The Promotion of Access to Information Act, 2000 (PAIA) provides only 30 days for requestees to respond to requests, yet Transnet only provided its response 593 days after SAHA sumbitted PAIA requests to it. Dividing that by 30 days in an average month, we get 19 months before SAHA received a response from Transnet.
In January 2014 SAHA submitted a number of PAIA requests to Transnet on behalf of former Transnet employees facing eviction from their homes. It was hoped that these records would enable them to secure their housing rights, stemming from a housing scheme they entered into while employed at Transnet.
Instead the result has been a long struggle, fighting back and forth over section 18 of PAIA, which provides that 'if the request is made on behalf of a person, [the requester must] submit proof of the capacity in which the requester is making the request, to the reasonable satisfaction of the information officer'. Although getting information for the former employees was the issue at hand, Transnet decided to fixate on the "reasonable satisfaction of the information officer" requirement, demanding that SAHA prove the capacity in which it makes these requests. SAHA provided, where this was practically possible, some of this "reasonable information" documentation, even though providing such documentation is not expressly required by PAIA and could never, in light of the objects of the act be seen as "reasonable". This documentation included certified ID copies and affidavits from the requesters proving the capacity in which SAHA was making the request. SAHA's own authorisation and consent forms were rejected by Transnet. Furthermore Transnet demanded proof that SAHA was a bona fide non-profit organisation.
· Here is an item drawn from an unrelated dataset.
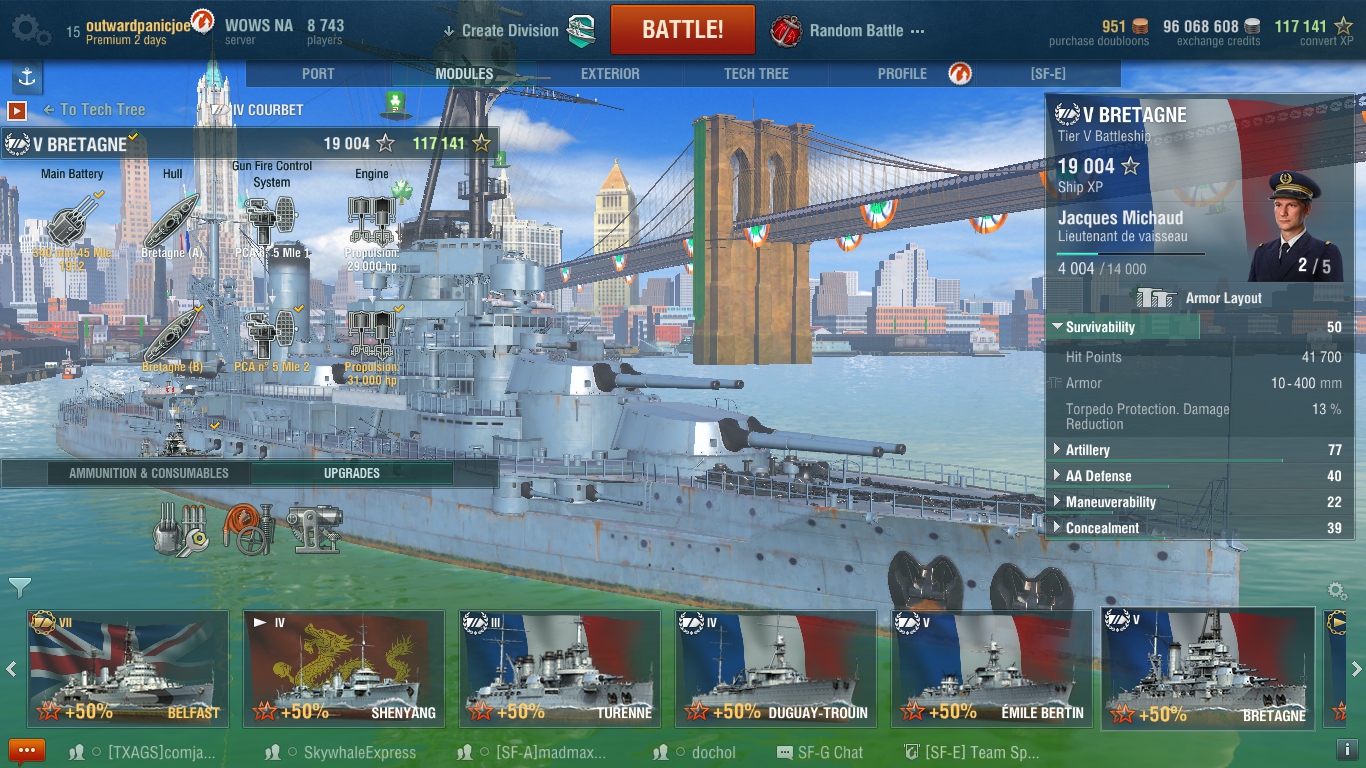Viewport: 1366px width, 768px height.
Task: Expand the Maneuverability stats section
Action: click(x=1110, y=502)
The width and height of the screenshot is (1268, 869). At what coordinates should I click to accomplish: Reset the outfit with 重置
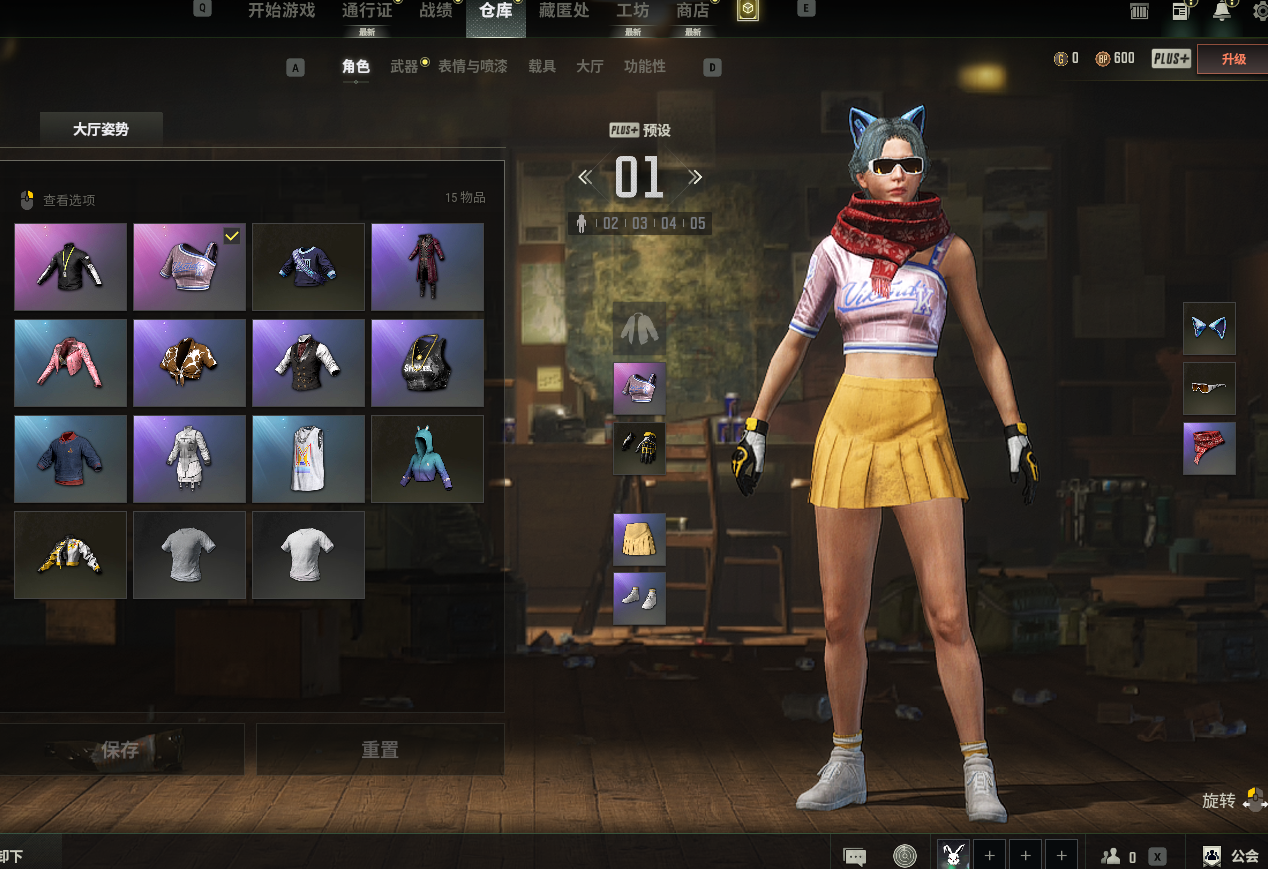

It was only after six months that Transnet gave SAHA any indication that it was actually unlikely that those records still existed, which after such a long struggle raised questions and concerns. Not only did it raise concerns about their record keeping practices and compliance with PAIA, but also about the truth of the claim that it is unlikely that these records still exist.
Meanwhile Mr. Tlale, one of the people on whose behalf SAHA was making the request, passed away, now this struggle for information about the Transnet housing scheme is left in the hands of his widow, Mrs Tlale, and their children.
It is not only Mrs Tlale who is affected by this problem, but also a number of elderly people who are former Transnet employees. One elderly lady told SAHA that she has been evicted and now all her valuables have either been stolen or damaged through the process of moving from place to place, without a secure place to stay. Another 70 year old man, who has been staying in the same house since 1992, continues, 20 years on, to make payments for the house, but without any records showing the capital amount owed or what was paid off during his employment with Transnet. He complains that he is having to spend his golden years running around trying to find information about this housing scheme.
Most of these people are elderly and suffering because of a lack of information, they need information about how their debt ended up in the hands of a bank, why they were not informed of this transfer of debt and how much of their debt was paid off through deductions from their salaries. Getting this information could help some of them secure their right to adequate housing, will open up a way forward to solving the issue of possible eviction for others and could help still more people, already evicted, get their houses back.
Unfortunately however, this is not going to happen since Transnet released a Section 23 (PAIA) affidavit stating that they could not find the records and that it was unlikely that the records still existed. SAHA at this stage can do nothing more as it cannot prove that it is probable that the records actually did or still do exist - the 593 days-late response is only reason for suspicion.